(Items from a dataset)

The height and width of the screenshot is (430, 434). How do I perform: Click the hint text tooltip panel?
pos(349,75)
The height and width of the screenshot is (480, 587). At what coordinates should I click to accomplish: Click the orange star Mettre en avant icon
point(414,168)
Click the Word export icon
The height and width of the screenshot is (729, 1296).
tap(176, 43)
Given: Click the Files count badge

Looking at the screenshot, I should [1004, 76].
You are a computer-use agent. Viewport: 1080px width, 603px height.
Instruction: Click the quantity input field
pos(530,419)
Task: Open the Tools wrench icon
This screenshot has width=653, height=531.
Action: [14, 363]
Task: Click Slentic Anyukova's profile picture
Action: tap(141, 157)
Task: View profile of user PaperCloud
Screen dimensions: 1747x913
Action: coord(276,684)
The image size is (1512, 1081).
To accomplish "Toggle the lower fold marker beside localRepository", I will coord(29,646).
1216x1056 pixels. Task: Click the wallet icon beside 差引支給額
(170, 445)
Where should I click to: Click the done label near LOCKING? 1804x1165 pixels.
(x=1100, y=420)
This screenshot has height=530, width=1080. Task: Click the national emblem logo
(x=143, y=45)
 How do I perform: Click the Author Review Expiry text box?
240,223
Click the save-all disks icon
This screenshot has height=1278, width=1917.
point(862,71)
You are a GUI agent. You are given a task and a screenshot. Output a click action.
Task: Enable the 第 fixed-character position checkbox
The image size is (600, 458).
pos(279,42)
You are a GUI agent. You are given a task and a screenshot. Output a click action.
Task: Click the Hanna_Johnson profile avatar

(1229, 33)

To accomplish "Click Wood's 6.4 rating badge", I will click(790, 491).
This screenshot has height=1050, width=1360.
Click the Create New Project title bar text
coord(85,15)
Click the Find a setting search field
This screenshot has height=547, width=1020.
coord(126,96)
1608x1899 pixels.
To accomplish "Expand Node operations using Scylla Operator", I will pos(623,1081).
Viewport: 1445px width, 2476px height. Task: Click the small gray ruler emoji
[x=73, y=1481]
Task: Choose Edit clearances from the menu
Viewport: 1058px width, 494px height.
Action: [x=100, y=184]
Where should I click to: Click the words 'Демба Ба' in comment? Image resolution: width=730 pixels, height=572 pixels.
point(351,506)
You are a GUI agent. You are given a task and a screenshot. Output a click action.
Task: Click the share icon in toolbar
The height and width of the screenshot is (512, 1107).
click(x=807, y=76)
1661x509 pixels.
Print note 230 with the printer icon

TASK DETAILS
Copy each of these lines without any change.

WRITTEN SOLUTION
The height and width of the screenshot is (430, 434). How do I perform: Click the hint text tooltip panel?
pos(349,75)
The height and width of the screenshot is (480, 587). At what coordinates should I click to accomplish: Click the orange star Mettre en avant icon
point(414,168)
Click the Word export icon
The height and width of the screenshot is (729, 1296).
tap(176, 43)
Given: Click the Files count badge

Looking at the screenshot, I should [1004, 76].
You are a computer-use agent. Viewport: 1080px width, 603px height.
Instruction: Click the quantity input field
pos(530,419)
Task: Open the Tools wrench icon
This screenshot has width=653, height=531.
Action: [14, 363]
Task: Click Slentic Anyukova's profile picture
Action: tap(141, 157)
Task: View profile of user PaperCloud
Screen dimensions: 1747x913
Action: coord(276,684)
The image size is (1512, 1081).
To accomplish "Toggle the lower fold marker beside localRepository", I will coord(29,646).
1216x1056 pixels. Task: Click the wallet icon beside 差引支給額
(170, 445)
Where should I click to: Click the done label near LOCKING? 1804x1165 pixels.
(x=1100, y=420)
This screenshot has height=530, width=1080. Task: Click the national emblem logo
(x=143, y=45)
 How do I perform: Click the Author Review Expiry text box?
240,223
Click the save-all disks icon
This screenshot has height=1278, width=1917.
point(862,71)
You are a GUI agent. You are given a task and a screenshot. Output a click action.
Task: Enable the 第 fixed-character position checkbox
The image size is (600, 458).
pos(279,42)
You are a GUI agent. You are given a task and a screenshot. Output a click action.
Task: Click the Hanna_Johnson profile avatar

(1229, 33)

To accomplish "Click Wood's 6.4 rating badge", I will click(790, 491).
This screenshot has height=1050, width=1360.
Click the Create New Project title bar text
coord(85,15)
Click the Find a setting search field
This screenshot has height=547, width=1020.
coord(126,96)
1608x1899 pixels.
To accomplish "Expand Node operations using Scylla Operator", I will pos(623,1081).
Viewport: 1445px width, 2476px height. Task: Click the small gray ruler emoji
[x=73, y=1481]
Task: Choose Edit clearances from the menu
Viewport: 1058px width, 494px height.
Action: [x=100, y=184]
Where should I click to: Click the words 'Демба Ба' in comment? Image resolution: width=730 pixels, height=572 pixels.
point(351,506)
You are a GUI agent. You are given a task and a screenshot. Output a click action.
Task: Click the share icon in toolbar
The height and width of the screenshot is (512, 1107).
click(x=807, y=76)
1661x509 pixels.
Print note 230 with the printer icon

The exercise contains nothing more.